In anticipation of a potential downgrade, both Moody’s Investors Service and Standard & Poor’s are reviewing Neiman Marcus Group (NMG).

The review revolves around the decision of NMG’s owners, TPG and Warburg Pincus, to sell the company to Ares Management and the Canadian Pension Plan Investment Board.  The concern for both ratings agencies is that the $6 billion leveraged buyout will pulverize the company with an unsustainable freight of debt.

S&P placed NMG’s “B+” rating on “credit watch,” saying, “We believe the company would add additional debt to its balance sheet because of the acquisition.”

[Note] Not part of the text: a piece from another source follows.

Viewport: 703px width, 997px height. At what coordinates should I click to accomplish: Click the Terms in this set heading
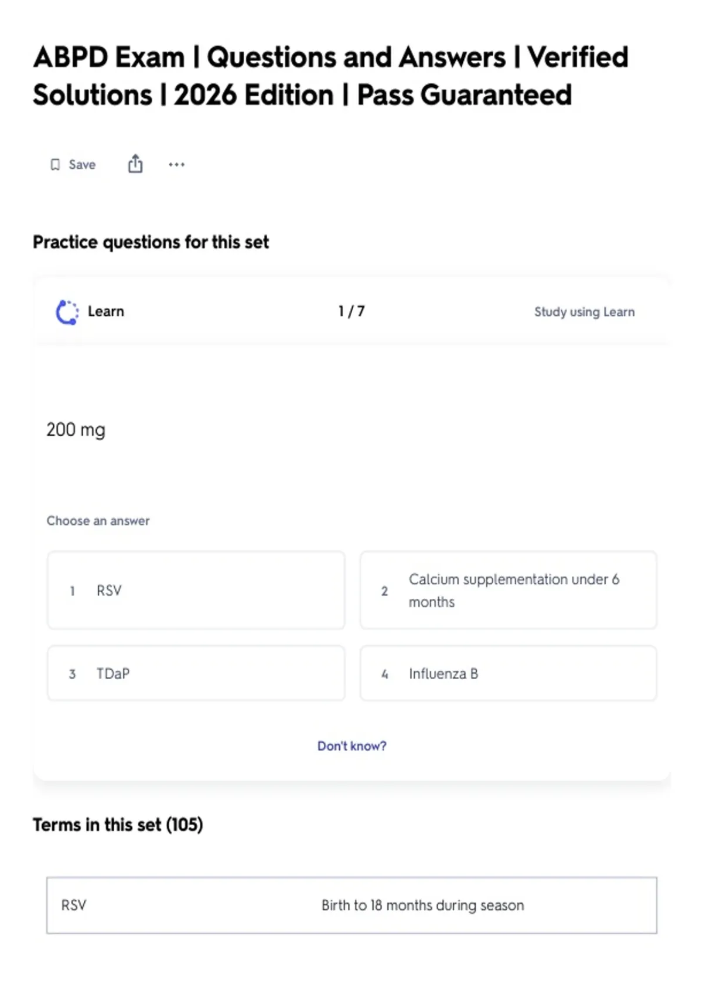click(x=118, y=825)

Also, Moody’s placed NMG’s “corporate family credit rating” on review for a potential downgrade, also citing the expectation that the purchase will involve the subsumption of considerable debt: “Although the capital structure to finance the transaction has not yet been determined, Moody’s expects that the transaction will be largely financed with debt as is typical for most leveraged buyouts. This will likely result in NMG’s credit metrics deteriorating to levels that are indicative of a lower rating.”

NMG has suffered from a palsied economy that has left consumers wary of purchasing big ticket luxury items, the retailer’s bread and butter. Walter Loeb, president of Loeb Associates, explained, “It is a difficult environment for luxury companies these days because we’ve seen fewer foreign visitors and the domestic shopper is carefully cutting back because of the uncertainty.”

In 2012, luxury spending in the US grew 5 percent, less than half the expansion of the previous year.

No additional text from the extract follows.